* [Source extract]:
Hadoop-Benchmark is an open-source research acceleration platform for rapid prototyping and evaluation of self-adaptive behaviors in Hadoop clusters. The main objectives are to allow researchers to
− rapidly prototype, i.e., to experiment with self-adaptation in Hadoop clusters without the need to cope with low-level system infrastructure details,
− reproduction, i.e., to share complete experiments for others to reproduce them independently, and
− repetition, i.e., to experiment with and to compare their work, re-doing the same experiments on the same system using the same evaluation methods.
It uses docker and docker-machine to easily create a multi-node cluster (on a single laptop or in a cloud including Grid5000) and provision Hadoop. It contains a number of acknowledged benchmarks and one self-adaptive scenario.

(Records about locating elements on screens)
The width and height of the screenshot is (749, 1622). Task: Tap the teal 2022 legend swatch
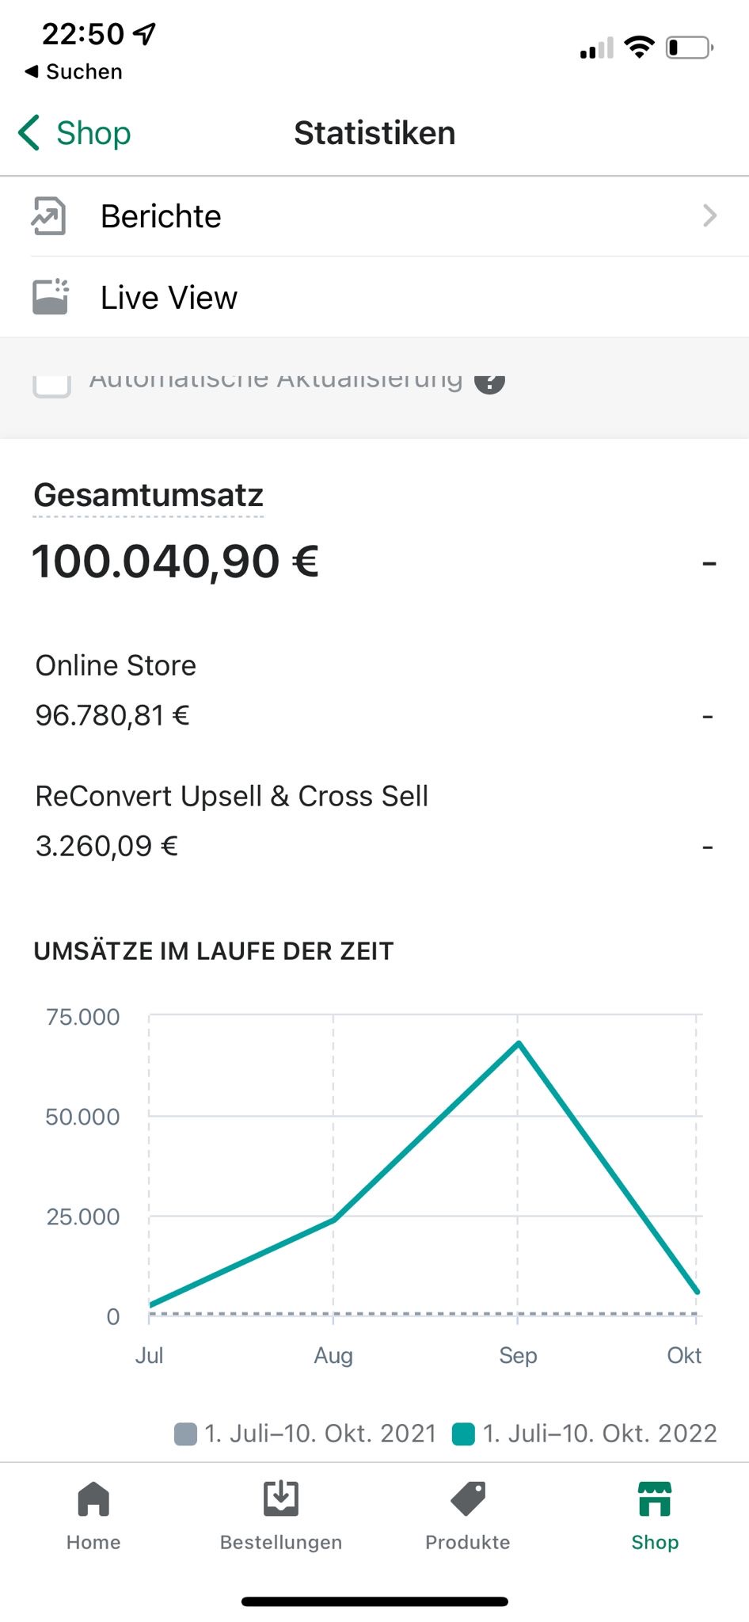click(463, 1434)
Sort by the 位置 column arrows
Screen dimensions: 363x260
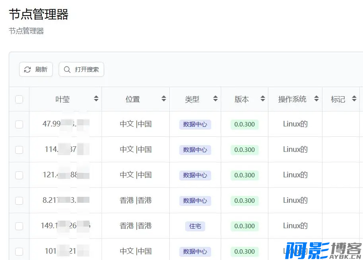(164, 99)
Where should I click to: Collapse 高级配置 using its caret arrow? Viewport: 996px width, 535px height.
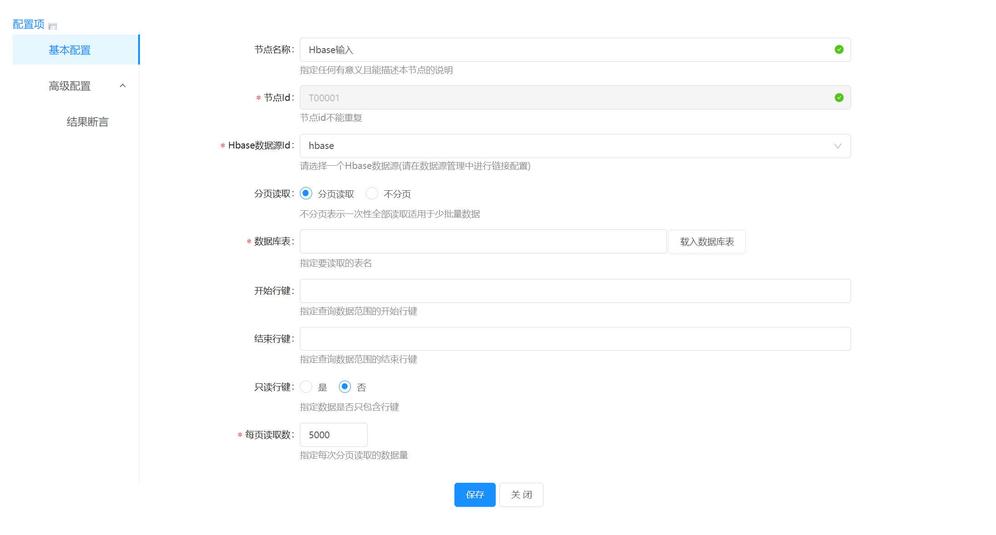(123, 86)
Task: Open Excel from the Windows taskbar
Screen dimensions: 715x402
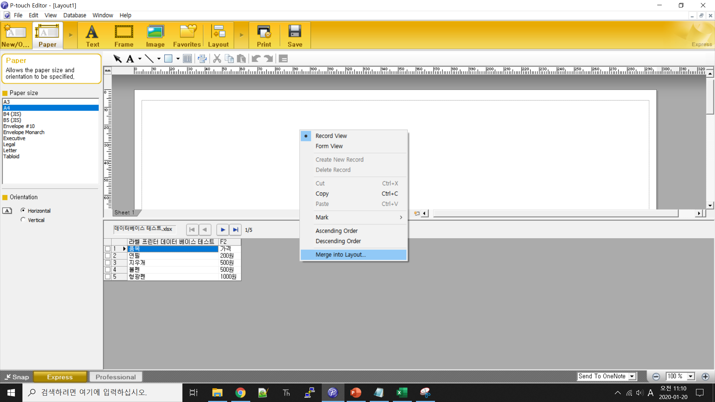Action: [x=402, y=393]
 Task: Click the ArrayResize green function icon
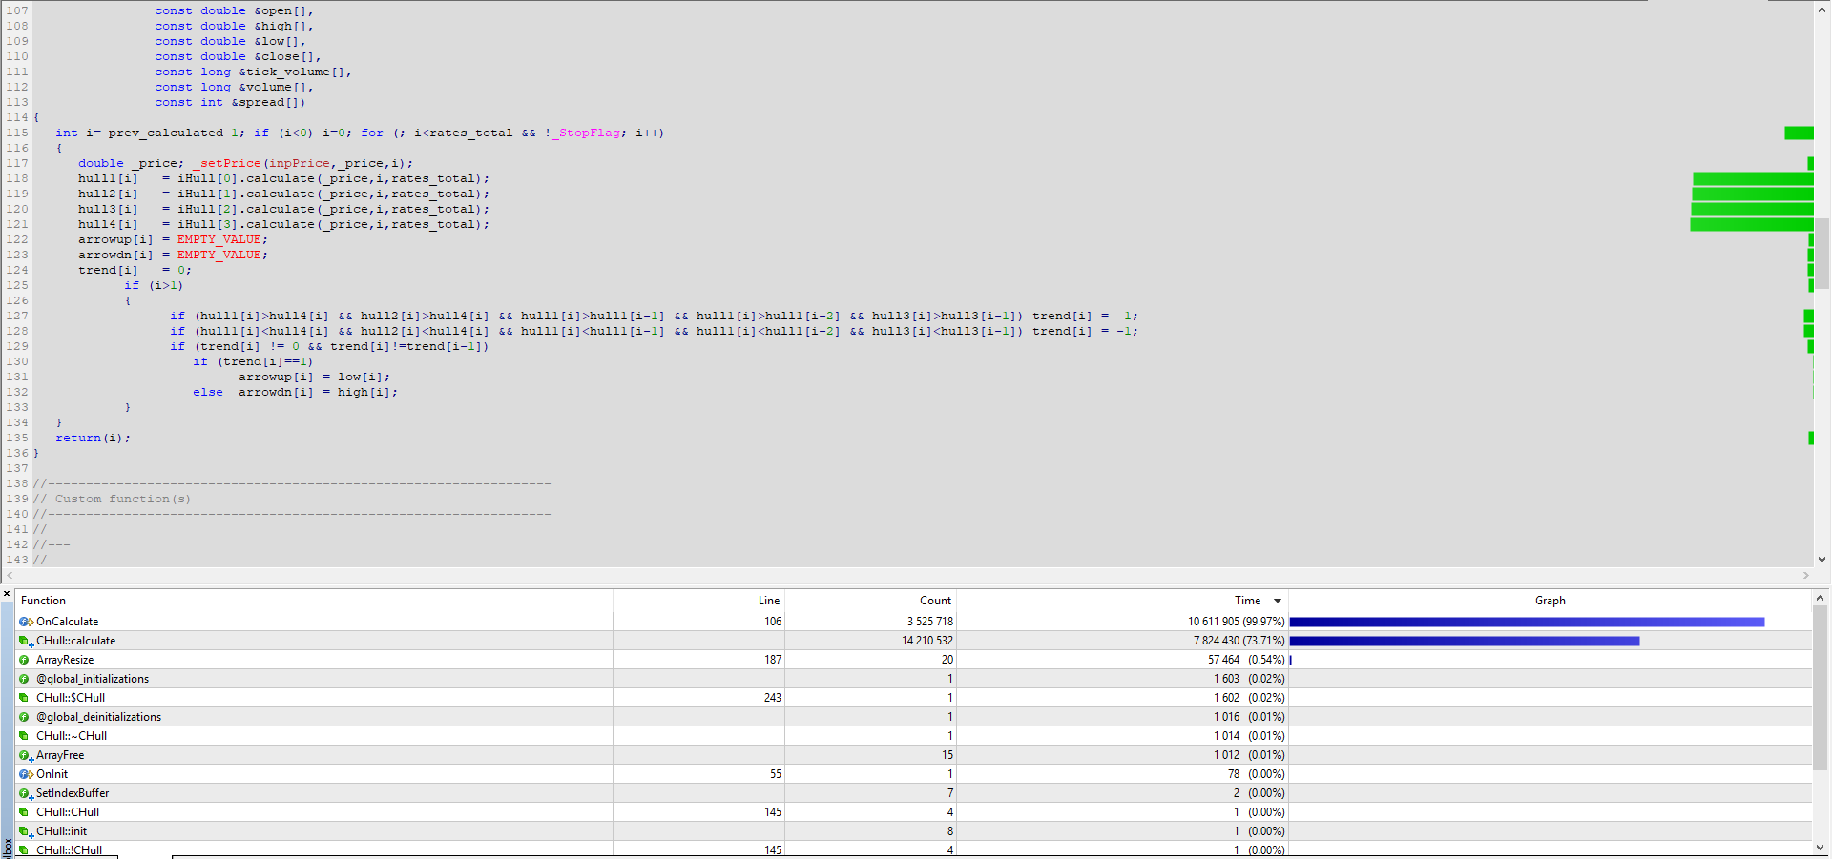click(x=25, y=660)
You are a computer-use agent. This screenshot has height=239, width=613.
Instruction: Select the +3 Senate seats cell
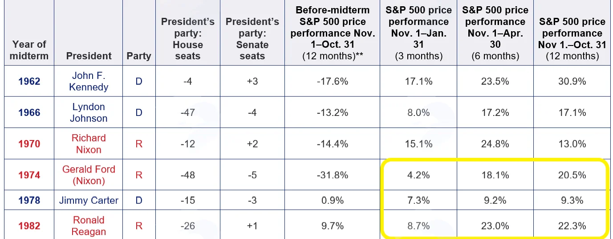coord(252,81)
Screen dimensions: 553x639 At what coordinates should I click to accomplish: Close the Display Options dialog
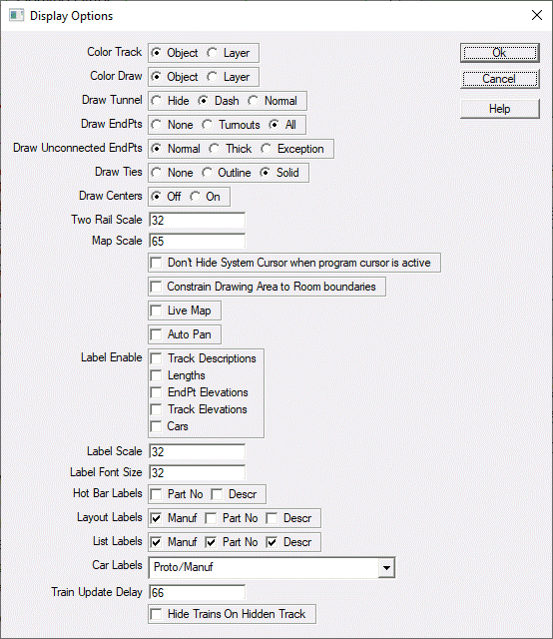pyautogui.click(x=537, y=16)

* [Problem set]:
[A] List the main objectives for researchers that the Hadoop-Benchmark description gives.
[B] Extract the passage from the Hadoop-Benchmark description starting at "It uses docker" and ending at "one self-adaptive scenario.".
None of the rows are needed here.

* [Problem solutions]:
[A]
- Rapid prototyping: experimenting with self-adaptation in Hadoop clusters without the need to cope with low-level system infrastructure details
- Reproduction: sharing complete experiments for others to reproduce them independently
- Repetition: experimenting with and comparing their work, re-doing the same experiments on the same system using the same evaluation methods

[B]
It uses docker and docker-machine to easily create a multi-node cluster (on a single laptop or in a cloud including Grid5000) and provision Hadoop. It contains a number of acknowledged benchmarks and one self-adaptive scenario.